Quelle que soit leur appellation ou leur labellisation, les dispositifs (et leur discours d’escorte) tendent pour certains à renforcer une vision purement “topologique” des médias (Jeanneret, Souchier 2002) en tant que “facilitateurs des accès” pour tous. Or, non seulement la dimension symbolique des médias est-elle oubliée par cette représentation enchantée de la “mise à disposition” des outils pour tous, mais les inégalités des usages tendent à être escamotées voire gommées. Il s'agira alors de renverser le raisonnement : plutôt que de dire que l'inégal accès à la “professionnalisation”, à la “mobilité”, au “numérique” ou à « l'engagement » serait source d'inégalités sociales et que l'accès à ces dispositifs permettrait d’y remédier, ne peut-on pas affirmer que les inégalités sociales engendrent ou renforcent des appropriations différenciées des dispositifs ? Les politiques publiques, et leur lecture et mise en œuvre, contribuent-elles à dépolitiser l’image du “jeune” et de l’agentivité du “jeune” ? De quelles ressources disposent les jeunes qui participent à ces actions ? En fonction de ces ressources, quels usages font-ils/elles des dispositifs proposés ?

La proximité de certains dispositifs avec le monde du travail (Ihaddadène 2017) invite en effet à s'interroger sur la manière dont ils sont investis pour des visées professionnalisantes.
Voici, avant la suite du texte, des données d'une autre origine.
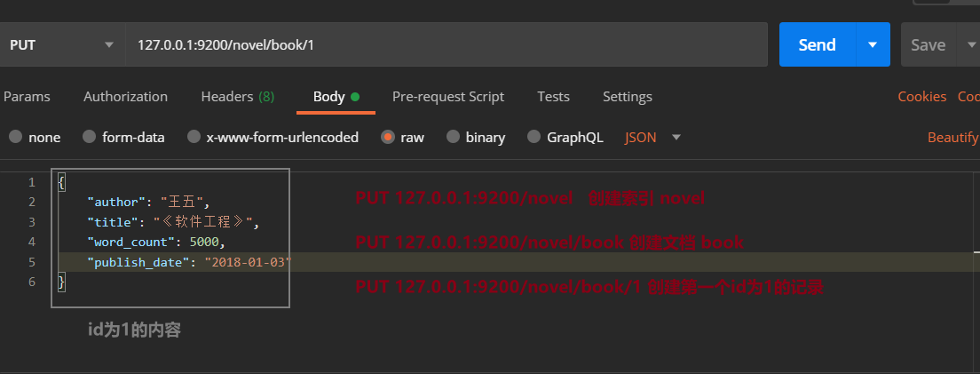The height and width of the screenshot is (374, 980).
Task: Click the request URL field
Action: pos(444,44)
Que révèle cet investissement sur le rapport au travail de ces jeunes ? Quels sont, là aussi, les usages différenciés des dispositifs en fonction de l'appartenance sociale des jeunes ?

On sera particulièrement intéressé par des travaux qui analysent des discours, des pratiques ou des dispositifs dans lesquels les jeunes prennent une part notable, à leurs yeux ou à ceux d’autres acteurs. Des travaux qui interrogent la manière dont les ‘jeunes’ impliqués s’y constituent une place qui n’est pas donnée d’avance, qui prennent en considération les circonstances et les interactions locales tout autant que les caractéristiques sociales et culturelles des personnes investies. Les propositions peuvent être par exemple fondées sur des ethnographies d’ “échecs” ou de “réussite” de ces dispositifs, sur des récits de trajectoires qui prennent en compte la place de ces expériences dans les parcours scolaires, professionnels ou personnels ou qui soulignent comment ces expériences ont été vécues comme des expériences de compréhension, de violence symbolique ou de domination.

 

Les travaux interdisciplinaires seront particulièrement bienvenus ainsi que des études qui portent sur des terrains nationaux ou internationaux variés.